▶ _GIVEN ENTRIES_
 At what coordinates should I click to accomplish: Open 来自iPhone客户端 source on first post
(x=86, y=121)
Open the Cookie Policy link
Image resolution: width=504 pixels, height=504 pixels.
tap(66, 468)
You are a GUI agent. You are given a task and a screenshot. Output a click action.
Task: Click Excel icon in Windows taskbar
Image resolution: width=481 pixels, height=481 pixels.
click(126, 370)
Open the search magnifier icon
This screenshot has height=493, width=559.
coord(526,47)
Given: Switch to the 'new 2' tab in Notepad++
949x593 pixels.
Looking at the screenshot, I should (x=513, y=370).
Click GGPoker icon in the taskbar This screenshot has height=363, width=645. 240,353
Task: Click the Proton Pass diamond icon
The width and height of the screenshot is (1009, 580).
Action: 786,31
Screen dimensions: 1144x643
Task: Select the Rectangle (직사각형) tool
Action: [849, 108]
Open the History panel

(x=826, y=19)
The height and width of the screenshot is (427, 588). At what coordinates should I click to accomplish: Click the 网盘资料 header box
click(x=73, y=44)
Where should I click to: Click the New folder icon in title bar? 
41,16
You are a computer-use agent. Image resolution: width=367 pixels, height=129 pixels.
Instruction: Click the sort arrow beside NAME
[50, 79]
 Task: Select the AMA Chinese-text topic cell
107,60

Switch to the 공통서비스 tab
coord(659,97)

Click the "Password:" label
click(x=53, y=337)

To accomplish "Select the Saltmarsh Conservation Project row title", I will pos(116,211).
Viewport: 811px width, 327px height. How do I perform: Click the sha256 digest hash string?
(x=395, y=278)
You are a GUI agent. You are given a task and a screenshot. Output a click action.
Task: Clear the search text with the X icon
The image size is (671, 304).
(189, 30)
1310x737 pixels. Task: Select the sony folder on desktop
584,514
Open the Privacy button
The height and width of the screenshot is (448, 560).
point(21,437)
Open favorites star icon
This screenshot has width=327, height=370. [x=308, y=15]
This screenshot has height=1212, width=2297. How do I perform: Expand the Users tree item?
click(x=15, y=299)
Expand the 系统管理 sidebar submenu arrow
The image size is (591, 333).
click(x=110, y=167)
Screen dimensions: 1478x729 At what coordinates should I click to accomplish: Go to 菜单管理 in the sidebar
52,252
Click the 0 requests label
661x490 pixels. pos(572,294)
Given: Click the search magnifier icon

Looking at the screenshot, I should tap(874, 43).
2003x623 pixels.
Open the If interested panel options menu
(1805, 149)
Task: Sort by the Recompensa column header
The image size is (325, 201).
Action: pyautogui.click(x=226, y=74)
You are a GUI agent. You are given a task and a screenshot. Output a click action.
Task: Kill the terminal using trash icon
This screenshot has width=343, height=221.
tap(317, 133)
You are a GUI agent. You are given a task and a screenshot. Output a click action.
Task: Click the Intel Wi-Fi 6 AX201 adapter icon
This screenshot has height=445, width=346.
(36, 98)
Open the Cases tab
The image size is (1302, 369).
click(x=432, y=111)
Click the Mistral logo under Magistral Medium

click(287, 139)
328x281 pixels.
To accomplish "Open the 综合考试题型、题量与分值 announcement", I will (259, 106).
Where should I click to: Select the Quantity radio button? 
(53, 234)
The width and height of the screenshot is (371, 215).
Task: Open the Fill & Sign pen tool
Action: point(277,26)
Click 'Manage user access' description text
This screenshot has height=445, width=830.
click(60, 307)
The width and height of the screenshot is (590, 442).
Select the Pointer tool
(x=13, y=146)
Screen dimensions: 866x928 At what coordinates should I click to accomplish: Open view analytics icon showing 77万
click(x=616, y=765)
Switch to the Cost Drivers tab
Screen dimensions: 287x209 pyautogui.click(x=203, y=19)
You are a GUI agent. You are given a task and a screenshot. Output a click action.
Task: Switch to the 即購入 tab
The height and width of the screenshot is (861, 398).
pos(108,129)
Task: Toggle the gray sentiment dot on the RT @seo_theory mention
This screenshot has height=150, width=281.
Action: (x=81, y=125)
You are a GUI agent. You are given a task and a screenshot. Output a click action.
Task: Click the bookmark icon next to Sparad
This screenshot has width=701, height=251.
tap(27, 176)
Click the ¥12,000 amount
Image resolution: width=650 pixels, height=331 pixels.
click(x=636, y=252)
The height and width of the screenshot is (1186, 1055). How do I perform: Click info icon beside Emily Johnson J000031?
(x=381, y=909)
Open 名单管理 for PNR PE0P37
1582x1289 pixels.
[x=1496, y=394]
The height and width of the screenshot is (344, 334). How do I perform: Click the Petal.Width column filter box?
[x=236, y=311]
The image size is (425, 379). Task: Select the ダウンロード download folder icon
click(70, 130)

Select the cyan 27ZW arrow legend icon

▶ _AIM OF THE EXERCISE_
Each line in the listing where the word "taskbar" is found is to be copied.

▶ _EXERCISE RESPONSE_
Task: Click Excel icon in Windows taskbar
Click GGPoker icon in the taskbar This screenshot has height=363, width=645. 240,353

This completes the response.